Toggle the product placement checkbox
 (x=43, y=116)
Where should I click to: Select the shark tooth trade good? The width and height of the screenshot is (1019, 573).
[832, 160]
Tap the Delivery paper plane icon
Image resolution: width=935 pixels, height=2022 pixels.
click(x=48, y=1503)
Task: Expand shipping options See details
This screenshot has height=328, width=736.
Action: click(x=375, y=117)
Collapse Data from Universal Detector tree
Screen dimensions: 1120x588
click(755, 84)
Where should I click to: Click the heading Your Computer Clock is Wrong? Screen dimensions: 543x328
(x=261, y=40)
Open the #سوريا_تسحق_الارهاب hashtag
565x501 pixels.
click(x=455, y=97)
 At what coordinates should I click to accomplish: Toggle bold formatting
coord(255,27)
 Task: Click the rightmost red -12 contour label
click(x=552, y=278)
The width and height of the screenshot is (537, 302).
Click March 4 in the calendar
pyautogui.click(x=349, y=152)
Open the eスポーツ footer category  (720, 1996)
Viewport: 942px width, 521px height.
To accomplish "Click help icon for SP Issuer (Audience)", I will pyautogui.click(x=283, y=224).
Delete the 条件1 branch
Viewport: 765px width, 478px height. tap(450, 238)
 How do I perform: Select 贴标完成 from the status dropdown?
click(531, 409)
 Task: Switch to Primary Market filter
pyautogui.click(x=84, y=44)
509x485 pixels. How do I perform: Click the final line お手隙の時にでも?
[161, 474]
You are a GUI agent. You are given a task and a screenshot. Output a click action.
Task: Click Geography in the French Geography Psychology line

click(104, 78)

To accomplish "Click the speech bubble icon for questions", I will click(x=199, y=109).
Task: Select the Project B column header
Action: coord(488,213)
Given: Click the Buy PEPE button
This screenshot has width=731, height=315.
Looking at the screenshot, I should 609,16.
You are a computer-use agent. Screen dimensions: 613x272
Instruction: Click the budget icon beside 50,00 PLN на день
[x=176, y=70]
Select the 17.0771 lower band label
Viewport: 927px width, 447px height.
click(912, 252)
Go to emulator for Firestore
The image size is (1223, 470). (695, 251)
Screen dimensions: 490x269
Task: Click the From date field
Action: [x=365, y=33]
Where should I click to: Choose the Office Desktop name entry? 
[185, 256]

***

▶ **ACTIVITY**:
All the records, from the first line to the last: repeat them exactly.

▶ **RESULT FOR THIS EXERCISE**:
Toggle the product placement checkbox
 (x=43, y=116)
Where should I click to: Select the shark tooth trade good? The width and height of the screenshot is (1019, 573).
[832, 160]
Tap the Delivery paper plane icon
Image resolution: width=935 pixels, height=2022 pixels.
click(x=48, y=1503)
Task: Expand shipping options See details
This screenshot has height=328, width=736.
Action: click(x=375, y=117)
Collapse Data from Universal Detector tree
Screen dimensions: 1120x588
click(755, 84)
Where should I click to: Click the heading Your Computer Clock is Wrong? Screen dimensions: 543x328
(x=261, y=40)
Open the #سوريا_تسحق_الارهاب hashtag
565x501 pixels.
click(x=455, y=97)
 At what coordinates should I click to accomplish: Toggle bold formatting
coord(255,27)
 Task: Click the rightmost red -12 contour label
click(x=552, y=278)
The width and height of the screenshot is (537, 302).
Click March 4 in the calendar
pyautogui.click(x=349, y=152)
Open the eスポーツ footer category  (720, 1996)
Viewport: 942px width, 521px height.
To accomplish "Click help icon for SP Issuer (Audience)", I will pyautogui.click(x=283, y=224).
Delete the 条件1 branch
Viewport: 765px width, 478px height. tap(450, 238)
 How do I perform: Select 贴标完成 from the status dropdown?
click(531, 409)
 Task: Switch to Primary Market filter
pyautogui.click(x=84, y=44)
509x485 pixels. How do I perform: Click the final line お手隙の時にでも?
[161, 474]
You are a GUI agent. You are given a task and a screenshot. Output a click action.
Task: Click Geography in the French Geography Psychology line

click(104, 78)

To accomplish "Click the speech bubble icon for questions", I will click(x=199, y=109).
Task: Select the Project B column header
Action: coord(488,213)
Given: Click the Buy PEPE button
This screenshot has width=731, height=315.
Looking at the screenshot, I should 609,16.
You are a computer-use agent. Screen dimensions: 613x272
Instruction: Click the budget icon beside 50,00 PLN на день
[x=176, y=70]
Select the 17.0771 lower band label
Viewport: 927px width, 447px height.
click(912, 252)
Go to emulator for Firestore
The image size is (1223, 470). (695, 251)
Screen dimensions: 490x269
Task: Click the From date field
Action: [x=365, y=33]
Where should I click to: Choose the Office Desktop name entry? 
[185, 256]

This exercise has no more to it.